Album Review: Reptar – Oblangle Fizz, Y’all! EP

By Möhammad Choudhery on July 29th, 2011 in Album Reviews

Rumor has it that Ben Allen, producer/engineer on two of the best records of the last decade, 2009′s Merriweather Post Pavillion and 2006′s St. Elsewhere, wandered off the street into an Atlanta gig of Reptar‘s and offered on the spot to record the band’s debut 7″ and release it on his label — all based solely on the strength of their live set. Maybe the only thing that connects the two records, however disparate they may seem on paper, is how well each of them managed to communicate two fairly outlandish genres — surrealist neo-soul and New Weird America —  to the masses. And while Reptar is still far off of that sort of masterwork, it isn’t hard to hear what Allen found in the Atlanta-based quartet.

From the very start, Reptar makes no attempts at restraint, charging out of the gates with the vaguely tribal hoots and hollers of “Blast Off”. Things don’t quite settle down right away either, as Reptar storms right through the electro-charged bounce of “Stuck on my ID” and into the synth-tinged, Afrobeat workout of “Context Clues”. The aptly titled “Rainbounce” finds Reptar finally quitting their yelping for a good minute, working up a swirling mess of noisy synths in the meantime. Closer “Phonetics” catches them turning the volume knob down again, this time for a Ezra Koenig-styled vocal part on frontman Graham Ulicny’s part, over a tidy piano line that builds to a joyous racket of a finish.

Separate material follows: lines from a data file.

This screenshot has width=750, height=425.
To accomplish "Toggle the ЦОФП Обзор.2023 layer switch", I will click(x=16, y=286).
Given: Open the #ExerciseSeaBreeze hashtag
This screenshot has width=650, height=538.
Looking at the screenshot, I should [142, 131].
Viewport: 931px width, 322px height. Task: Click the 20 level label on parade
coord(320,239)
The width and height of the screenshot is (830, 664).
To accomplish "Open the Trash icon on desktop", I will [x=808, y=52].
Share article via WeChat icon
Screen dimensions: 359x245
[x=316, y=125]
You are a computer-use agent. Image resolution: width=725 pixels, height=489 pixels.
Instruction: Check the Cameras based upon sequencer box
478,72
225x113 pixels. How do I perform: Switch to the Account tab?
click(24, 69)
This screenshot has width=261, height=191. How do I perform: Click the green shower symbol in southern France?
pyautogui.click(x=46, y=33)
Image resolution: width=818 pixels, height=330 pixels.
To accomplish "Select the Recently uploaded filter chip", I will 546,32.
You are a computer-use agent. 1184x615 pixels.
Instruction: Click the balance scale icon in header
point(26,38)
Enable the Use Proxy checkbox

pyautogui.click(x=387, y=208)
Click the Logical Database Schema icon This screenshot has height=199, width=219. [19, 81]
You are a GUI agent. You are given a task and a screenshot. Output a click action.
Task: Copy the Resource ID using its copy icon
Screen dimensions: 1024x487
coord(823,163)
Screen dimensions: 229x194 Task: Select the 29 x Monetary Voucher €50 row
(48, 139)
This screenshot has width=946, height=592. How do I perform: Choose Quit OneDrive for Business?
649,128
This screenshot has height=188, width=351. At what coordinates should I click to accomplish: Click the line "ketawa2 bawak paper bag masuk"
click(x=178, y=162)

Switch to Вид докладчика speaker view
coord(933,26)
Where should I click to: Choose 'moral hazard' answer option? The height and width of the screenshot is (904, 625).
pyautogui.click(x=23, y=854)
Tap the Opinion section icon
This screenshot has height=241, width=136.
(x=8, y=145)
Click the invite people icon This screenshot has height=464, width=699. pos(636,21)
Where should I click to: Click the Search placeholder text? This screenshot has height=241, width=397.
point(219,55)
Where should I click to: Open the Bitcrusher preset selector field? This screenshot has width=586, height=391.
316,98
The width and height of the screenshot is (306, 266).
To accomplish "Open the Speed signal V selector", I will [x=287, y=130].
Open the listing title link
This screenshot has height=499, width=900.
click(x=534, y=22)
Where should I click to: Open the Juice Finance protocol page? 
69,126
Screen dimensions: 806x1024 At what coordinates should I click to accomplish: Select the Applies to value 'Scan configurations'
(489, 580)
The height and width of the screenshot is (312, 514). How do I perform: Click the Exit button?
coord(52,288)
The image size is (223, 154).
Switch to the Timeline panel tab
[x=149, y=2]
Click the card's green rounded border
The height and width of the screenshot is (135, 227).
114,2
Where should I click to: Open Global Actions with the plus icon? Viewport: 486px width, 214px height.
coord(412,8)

As the quartet state so plainly whenever they can, their mission statement consists only of one item: make hips and feet move. There’s hardly an un-dancable moment to be found here, though that’s not always something to Reptar’s benefit. Between the hectic mishmash of influences (funky, Pastorius-inspired bass runs, wild Talking Heads-y polyrhythms, noisy nods to AnCo) and an insistence on keeping things on the wild side, Oblangle Fizz, Y’all! often sounds far too busy for its own good. Maybe when it finally comes time to record a full-length, they’ll have learned some restraint.